Swap "Instruction" for "Directive" in the lines starting with the line with "You are a computer-use agent." and going on through the line with "Action: coord(765,30)", leaving everything else unchanged and the pictures out.

▽

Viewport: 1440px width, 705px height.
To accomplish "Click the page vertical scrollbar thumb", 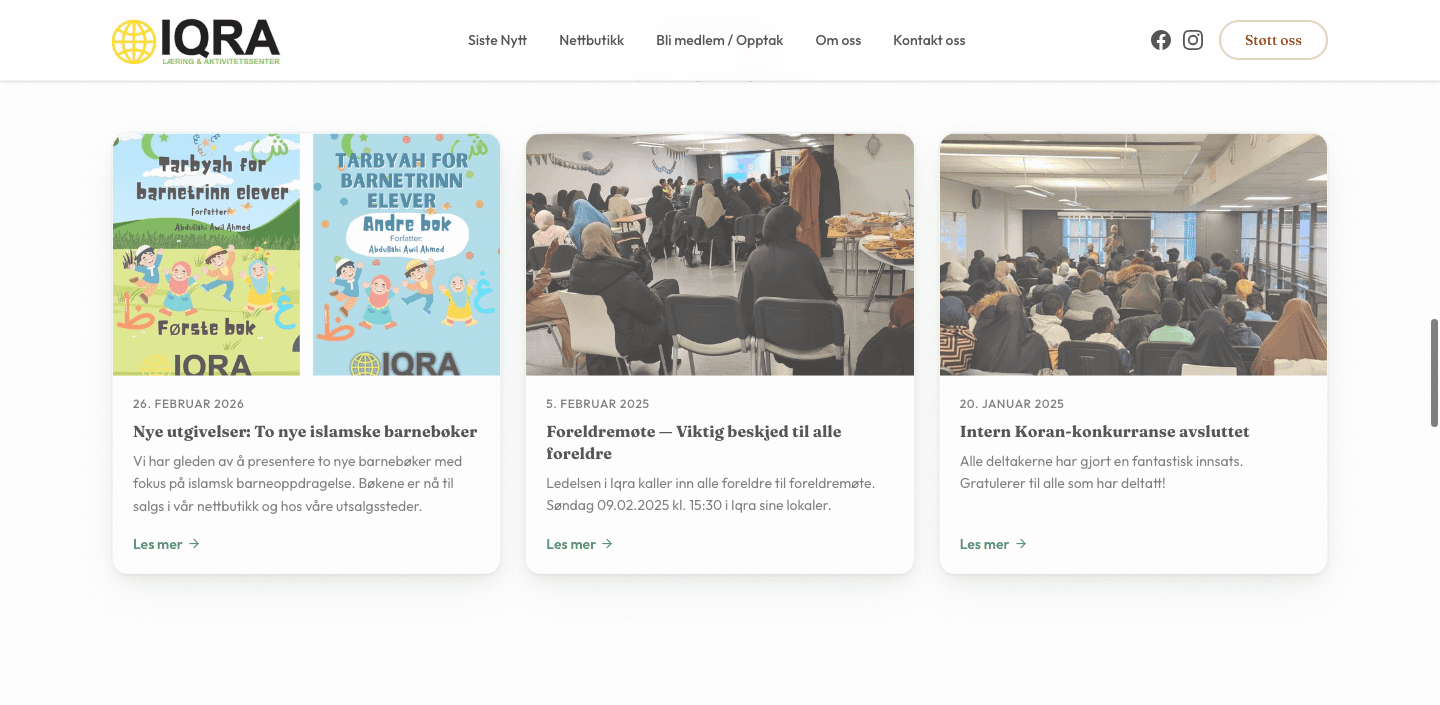I will 1434,373.
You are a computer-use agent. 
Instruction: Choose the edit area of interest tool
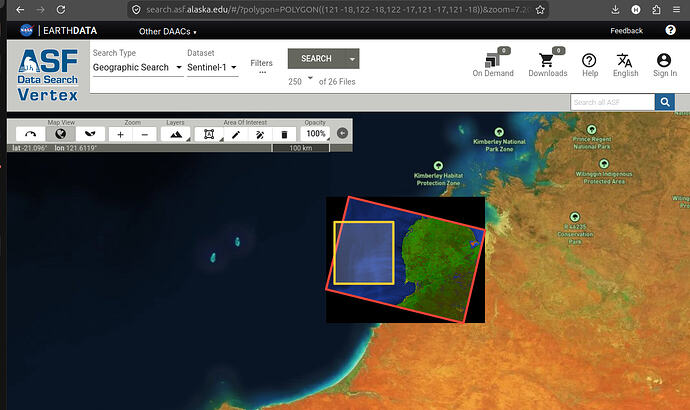tap(260, 135)
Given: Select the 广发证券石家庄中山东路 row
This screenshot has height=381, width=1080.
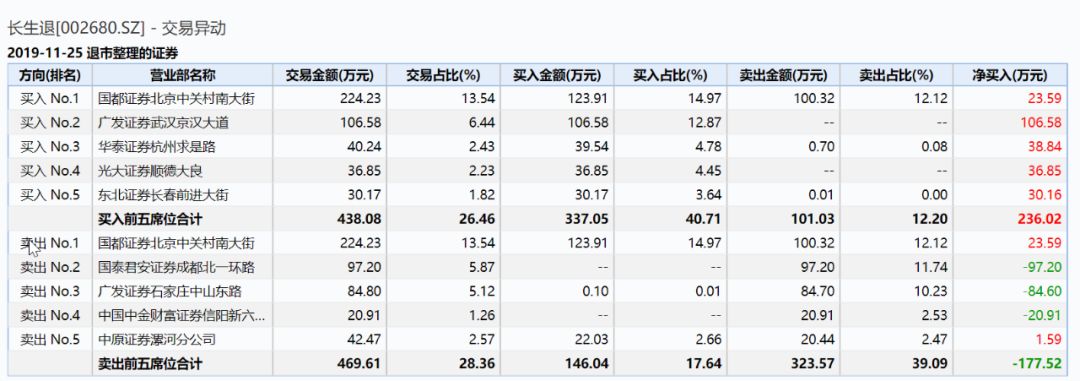Looking at the screenshot, I should point(537,291).
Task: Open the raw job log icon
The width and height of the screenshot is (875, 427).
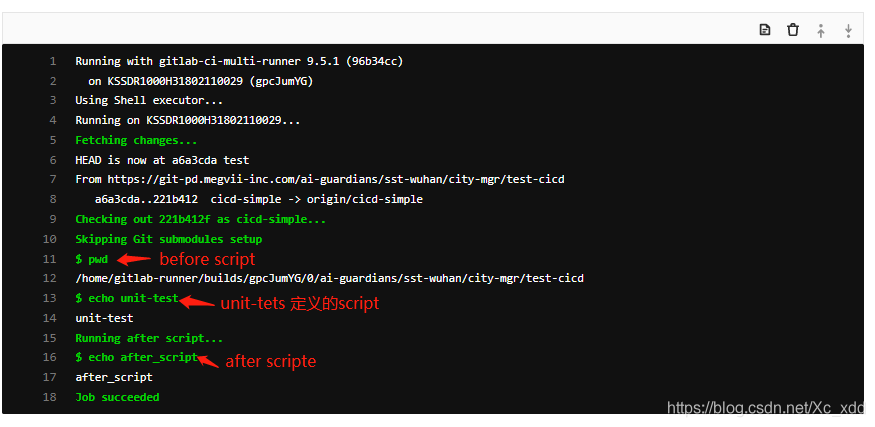Action: coord(765,30)
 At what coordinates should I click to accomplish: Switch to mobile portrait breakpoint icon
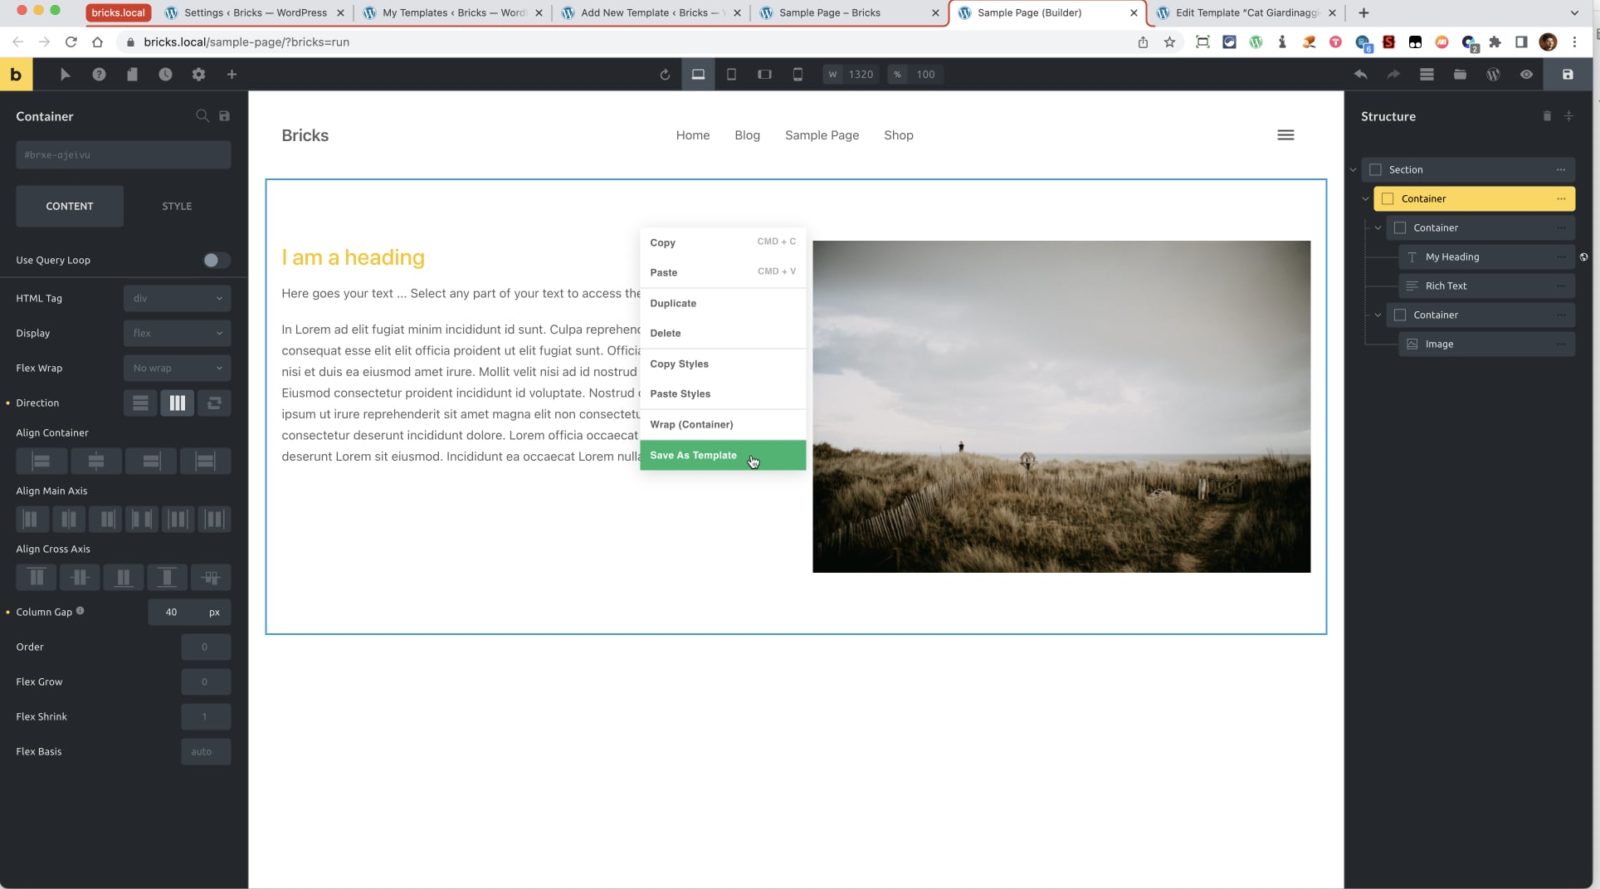tap(797, 75)
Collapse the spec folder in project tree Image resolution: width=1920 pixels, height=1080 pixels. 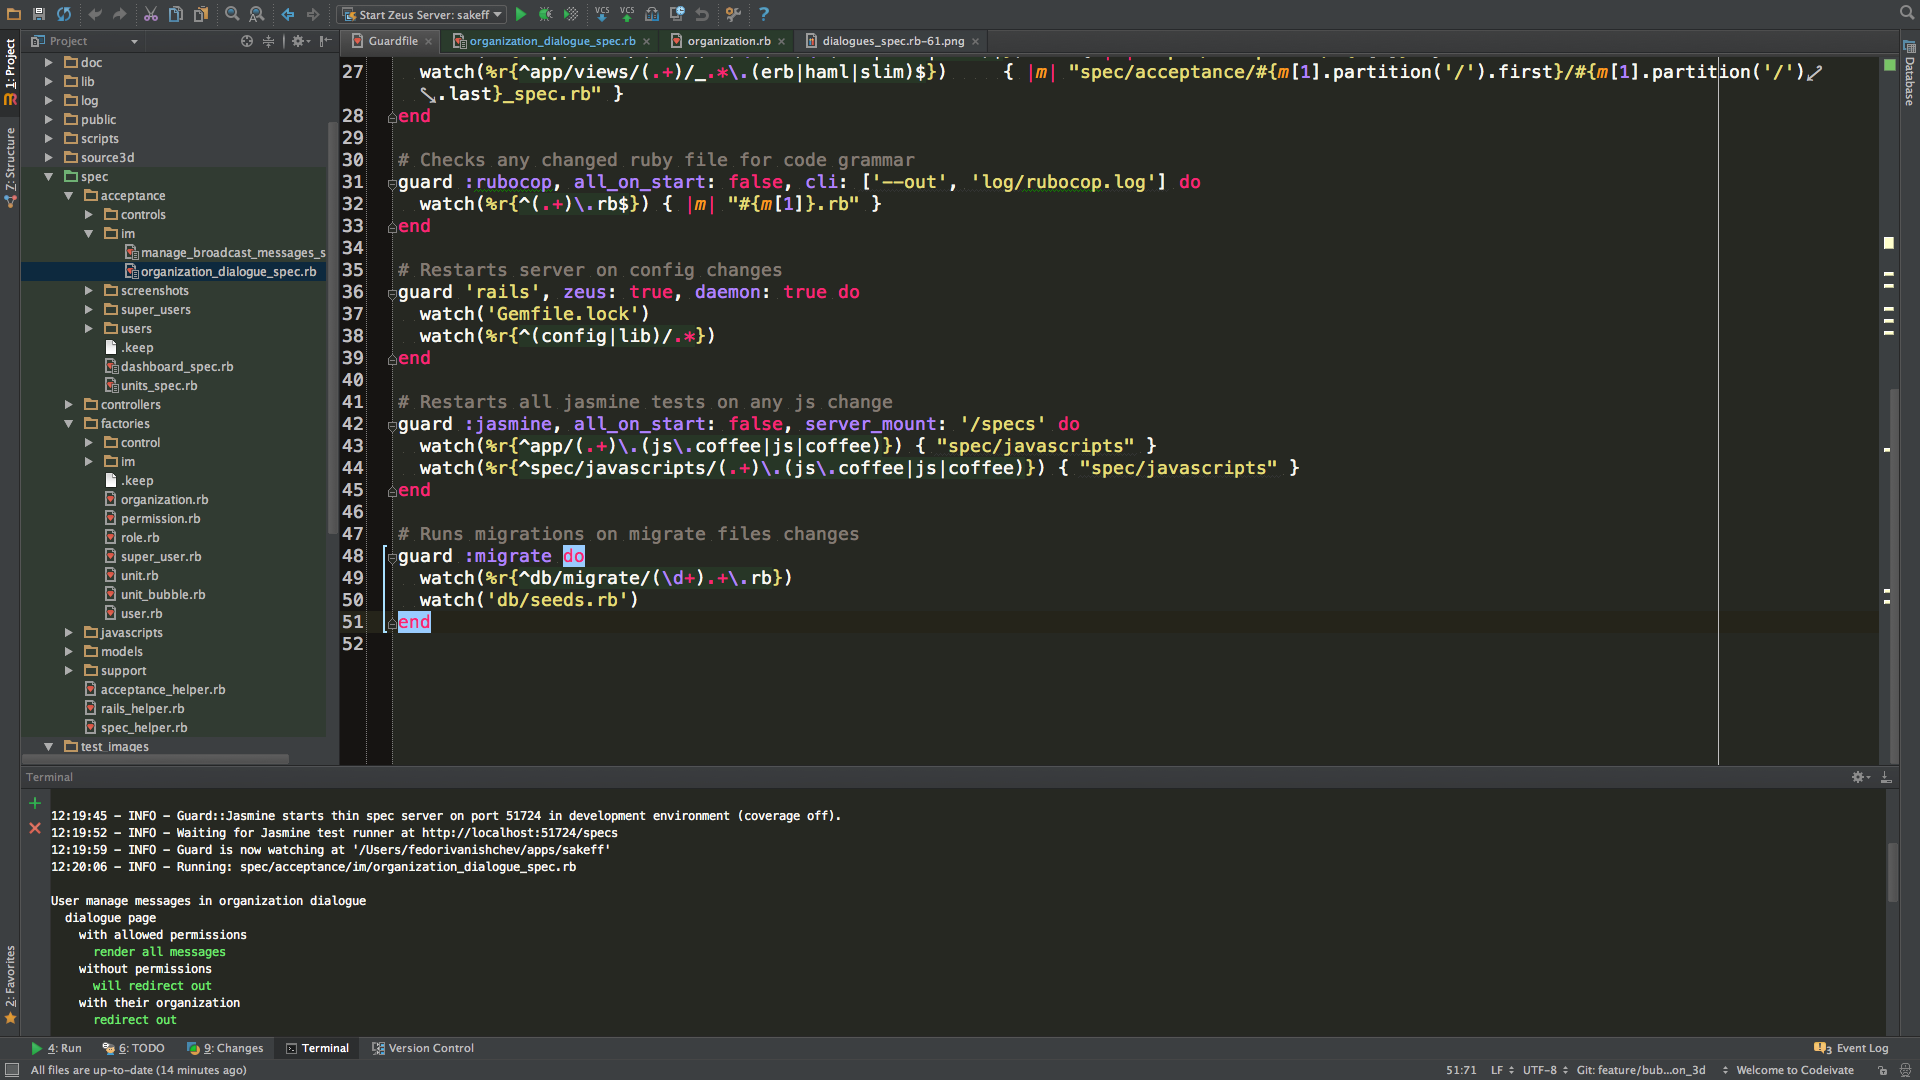(x=48, y=177)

△

▶ [Result below]:
You are a computer-use agent. 
Directive: Choose the edit area of interest tool
tap(260, 135)
Given: Select the 广发证券石家庄中山东路 row
This screenshot has height=381, width=1080.
Looking at the screenshot, I should point(537,291).
Task: Open the raw job log icon
The width and height of the screenshot is (875, 427).
Action: coord(765,30)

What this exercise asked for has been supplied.